Build Location Alternatives
Build K8s/K8s from within K8s/Cloud-provider
The idea here is to avoid having to add a new build target to K8s/K8s. The K8s/Cloud-provider could have their own custom targets for building things like KAS without other cloud-providers implementations linked in. It would also allow other customizations of the standard binaries to be created. While a powerful tool, this mechanism seems to encourage customization of these core binaries and as such to be discouraged. Providing the appropriate generic binaries cuts down on the need to duplicate build logic for these core components and allow each optimization of build. Download prebuilt images at a version and then just build the appropriate addons.
Build K8s/Cloud-provider within K8s/K8s
The idea here would be to treat the various K8s/Cloud-provider repos as libraries. You would specify a build flavor and we would pull in the relevant code based on what you specified. This would put tight restrictions on how the K8s/Cloud-provider repos would work as they would need to be consumed by the K8s/K8s build system. This seems less extensible and removes the nice loose coupling which the other systems have. It also makes it difficult for the cloud providers to control their release cadence.

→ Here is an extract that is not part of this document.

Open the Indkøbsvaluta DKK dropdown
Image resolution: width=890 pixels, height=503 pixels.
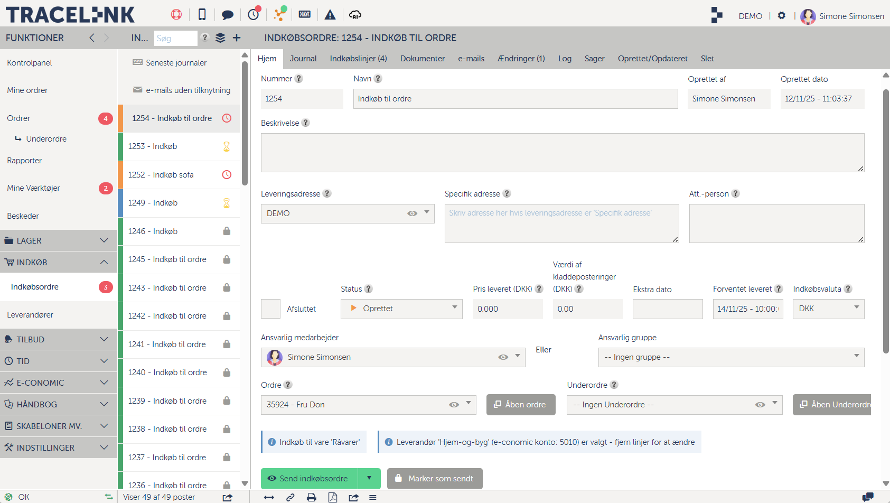click(x=828, y=309)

Use component config to determine where controllers run
Currently KCM and CCM have their configuration passed in as command line flags. If their configuration were obtained from a configuration server (component config) then we could have a single source of truth about where each controller should be run. This both solves the HA migration issue and other concerns about making sure that a controller only runs in 1 controller manager. Rather than having the controllers as on or off, controllers would now be configured to state where they should run, KCM, CCM, Nowhere, … If the KCM could handle this as a run-time change nothing would need to change. Otherwise it becomes a slight variant of the proposed solution. This is probably the correct long term solution. However for the timeline we are currently working with we should use the proposed solution.